47.  Furthermore, it appears that the applicant’s prolonged detention no longer served the purpose of securing the proper course of the proceedings. Holding him in custody does not seem to have helped the Gdańsk Regional Court to proceed with obtaining evidence as following the applicant’s release the trial court continued to take evidence from witnesses (see paragraph 31 above). On 19 December 1997 the Supreme Court admitted that the proceedings had been lengthy, despite the fact that it prolonged the applicant’s detention for a further period of 4 months (see paragraph 20 above).

48.  Lastly, the Court observes that the applicant was sentenced to four years’ imprisonment, and therefore, it appears that the time spent in detention before his conviction was very close to the term of imprisonment actually imposed.

49.  In the circumstances, the Court concludes that the grounds stated in the impugned decisions were not sufficient to justify the applicant being kept in detention for 3 years, 8 months and 6 days.

50.  There has accordingly been a violation of Article 5 § 3 of the Convention.


51.  Article 41 of the Convention provides:

“If the Court finds that there has been a violation of the Convention or the Protocols thereto, and if the internal law of the High Contracting Party concerned allows only partial reparation to be made, the Court shall, if necessary, afford just satisfaction to the injured party.”

A.  Damage

52.  The applicant claimed a sum of EUR 100,000 for non-pecuniary damage.

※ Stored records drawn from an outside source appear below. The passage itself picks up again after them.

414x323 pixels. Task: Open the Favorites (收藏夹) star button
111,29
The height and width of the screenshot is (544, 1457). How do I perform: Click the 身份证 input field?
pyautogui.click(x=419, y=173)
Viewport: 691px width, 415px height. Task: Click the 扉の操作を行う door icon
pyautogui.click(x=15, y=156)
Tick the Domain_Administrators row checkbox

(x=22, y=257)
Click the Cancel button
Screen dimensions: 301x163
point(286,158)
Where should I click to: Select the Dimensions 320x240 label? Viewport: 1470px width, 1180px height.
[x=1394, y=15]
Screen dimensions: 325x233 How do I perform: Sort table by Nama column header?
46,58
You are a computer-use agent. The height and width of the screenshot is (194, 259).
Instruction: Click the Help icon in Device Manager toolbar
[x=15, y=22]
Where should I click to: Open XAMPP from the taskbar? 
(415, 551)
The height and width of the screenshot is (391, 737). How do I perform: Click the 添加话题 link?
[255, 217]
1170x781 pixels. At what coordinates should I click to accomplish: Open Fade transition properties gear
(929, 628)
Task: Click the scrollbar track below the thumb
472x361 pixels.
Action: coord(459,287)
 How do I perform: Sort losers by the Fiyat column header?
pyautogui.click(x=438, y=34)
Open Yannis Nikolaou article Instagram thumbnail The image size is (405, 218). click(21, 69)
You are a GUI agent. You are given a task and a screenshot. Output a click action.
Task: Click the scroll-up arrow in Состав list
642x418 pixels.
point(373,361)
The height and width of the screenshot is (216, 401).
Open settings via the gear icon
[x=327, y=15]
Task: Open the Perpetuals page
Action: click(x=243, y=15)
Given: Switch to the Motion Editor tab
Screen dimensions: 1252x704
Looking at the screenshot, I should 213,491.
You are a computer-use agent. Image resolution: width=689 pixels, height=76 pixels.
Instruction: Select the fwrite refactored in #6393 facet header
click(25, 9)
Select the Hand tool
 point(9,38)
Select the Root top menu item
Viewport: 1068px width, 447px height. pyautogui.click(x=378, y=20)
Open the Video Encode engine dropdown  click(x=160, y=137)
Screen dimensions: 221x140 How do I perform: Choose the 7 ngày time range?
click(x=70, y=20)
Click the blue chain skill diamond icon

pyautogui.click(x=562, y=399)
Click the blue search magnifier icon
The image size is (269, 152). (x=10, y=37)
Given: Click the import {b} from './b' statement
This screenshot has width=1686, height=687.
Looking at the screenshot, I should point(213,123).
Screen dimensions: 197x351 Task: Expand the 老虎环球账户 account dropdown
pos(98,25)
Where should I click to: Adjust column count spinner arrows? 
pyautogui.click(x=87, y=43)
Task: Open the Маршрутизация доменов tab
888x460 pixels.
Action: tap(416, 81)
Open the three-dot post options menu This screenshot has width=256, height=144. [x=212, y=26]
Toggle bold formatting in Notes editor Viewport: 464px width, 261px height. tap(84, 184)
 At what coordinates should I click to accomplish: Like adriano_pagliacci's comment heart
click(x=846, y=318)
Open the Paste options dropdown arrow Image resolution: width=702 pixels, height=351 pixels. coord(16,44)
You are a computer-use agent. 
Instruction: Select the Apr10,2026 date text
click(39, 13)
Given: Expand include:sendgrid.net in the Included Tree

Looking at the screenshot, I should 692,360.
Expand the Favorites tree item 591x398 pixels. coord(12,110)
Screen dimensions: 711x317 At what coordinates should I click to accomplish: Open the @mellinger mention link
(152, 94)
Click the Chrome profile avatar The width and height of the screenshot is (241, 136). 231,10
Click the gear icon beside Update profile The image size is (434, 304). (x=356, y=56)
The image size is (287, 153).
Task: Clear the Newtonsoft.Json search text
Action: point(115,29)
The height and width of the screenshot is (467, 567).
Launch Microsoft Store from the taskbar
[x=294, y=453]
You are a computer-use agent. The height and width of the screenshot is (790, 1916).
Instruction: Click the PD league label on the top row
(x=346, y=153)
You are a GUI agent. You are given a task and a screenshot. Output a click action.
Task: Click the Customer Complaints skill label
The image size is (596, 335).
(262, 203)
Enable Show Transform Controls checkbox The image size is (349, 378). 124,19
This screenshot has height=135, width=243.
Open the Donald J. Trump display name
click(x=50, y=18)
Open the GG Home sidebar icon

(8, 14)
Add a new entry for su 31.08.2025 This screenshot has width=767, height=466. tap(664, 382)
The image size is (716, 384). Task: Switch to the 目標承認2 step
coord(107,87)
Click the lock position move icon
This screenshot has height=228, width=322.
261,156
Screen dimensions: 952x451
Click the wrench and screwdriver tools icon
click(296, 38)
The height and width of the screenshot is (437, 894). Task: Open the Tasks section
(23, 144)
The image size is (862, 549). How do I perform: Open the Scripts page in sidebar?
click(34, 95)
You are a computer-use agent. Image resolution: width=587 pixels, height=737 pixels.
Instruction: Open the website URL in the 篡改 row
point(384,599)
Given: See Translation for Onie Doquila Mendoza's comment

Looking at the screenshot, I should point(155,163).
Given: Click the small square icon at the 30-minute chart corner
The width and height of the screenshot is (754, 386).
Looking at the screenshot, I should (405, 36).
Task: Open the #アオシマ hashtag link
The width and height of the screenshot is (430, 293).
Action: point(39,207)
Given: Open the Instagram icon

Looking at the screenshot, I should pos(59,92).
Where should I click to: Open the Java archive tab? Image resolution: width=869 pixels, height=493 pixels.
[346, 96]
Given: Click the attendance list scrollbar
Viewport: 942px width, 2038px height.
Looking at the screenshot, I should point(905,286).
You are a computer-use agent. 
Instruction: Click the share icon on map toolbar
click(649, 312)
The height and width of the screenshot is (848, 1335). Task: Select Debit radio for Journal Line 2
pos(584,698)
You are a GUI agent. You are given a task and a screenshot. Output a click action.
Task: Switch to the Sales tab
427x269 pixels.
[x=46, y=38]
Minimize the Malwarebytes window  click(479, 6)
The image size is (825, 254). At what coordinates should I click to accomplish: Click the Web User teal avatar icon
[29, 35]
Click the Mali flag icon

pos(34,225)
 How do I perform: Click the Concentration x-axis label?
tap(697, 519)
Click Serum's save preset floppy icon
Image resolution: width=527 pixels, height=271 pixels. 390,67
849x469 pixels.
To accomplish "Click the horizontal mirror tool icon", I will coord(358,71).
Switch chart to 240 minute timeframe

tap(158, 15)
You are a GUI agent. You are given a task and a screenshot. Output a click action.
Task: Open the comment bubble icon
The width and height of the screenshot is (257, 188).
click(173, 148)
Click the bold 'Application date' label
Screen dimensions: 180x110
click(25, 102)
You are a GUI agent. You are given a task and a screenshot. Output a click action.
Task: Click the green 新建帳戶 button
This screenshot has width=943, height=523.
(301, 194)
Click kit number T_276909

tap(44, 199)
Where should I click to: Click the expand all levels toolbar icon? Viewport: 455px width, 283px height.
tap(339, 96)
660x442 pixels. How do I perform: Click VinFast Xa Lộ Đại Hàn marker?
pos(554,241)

53.  The Government averred that the applicant’s claim was inordinate. They asked the Court to rule that a finding of a violation of the Convention constituted in itself sufficient just satisfaction. Alternatively, the Government requested that the award be made on the basis of case-law in similar cases and with reference to domestic economic conditions.

54.  The Court considers that, the applicant suffered non-pecuniary damage, such as distress resulting from the protracted length of his detention, which is not sufficiently compensated by the finding of violation of the Convention. In the circumstances of this particular case and deciding on an equitable basis, it awards the applicant EUR 3,500 under the head of non-pecuniary damage.

B.  Costs and expenses

55.  The applicant did not make any claim under this head.

C.  Default interest

56.  The Court considers it appropriate that the default interest should be based on the marginal lending rate of the European Central Bank, to which should be added three percentage points.


1.  Holds that there has been a violation of Article 5 § 3 of the Convention;

2.  Holds

(a)  that the respondent State is to pay the applicant, within three months from the date on which the judgment becomes final according to Article 44 § 2 of the Convention, EUR 3,500 (three thousand five hundred euros) in respect of non-pecuniary damage, plus any tax that may be chargeable, to be converted into Polish zlotys at the rate applicable at the date of the settlement;

(b)  that from the expiry of the above-mentioned three months until settlement simple interest shall be payable on the above amount at a rate equal to the marginal lending rate of the European Central Bank during the default period plus three percentage points;

3.  Dismisses the remainder of the applicant’s claim for just satisfaction.

Done in English, and notified in writing on 28 October 2004, pursuant to Rule 77 §§ 2 and 3 of the Rules of Court.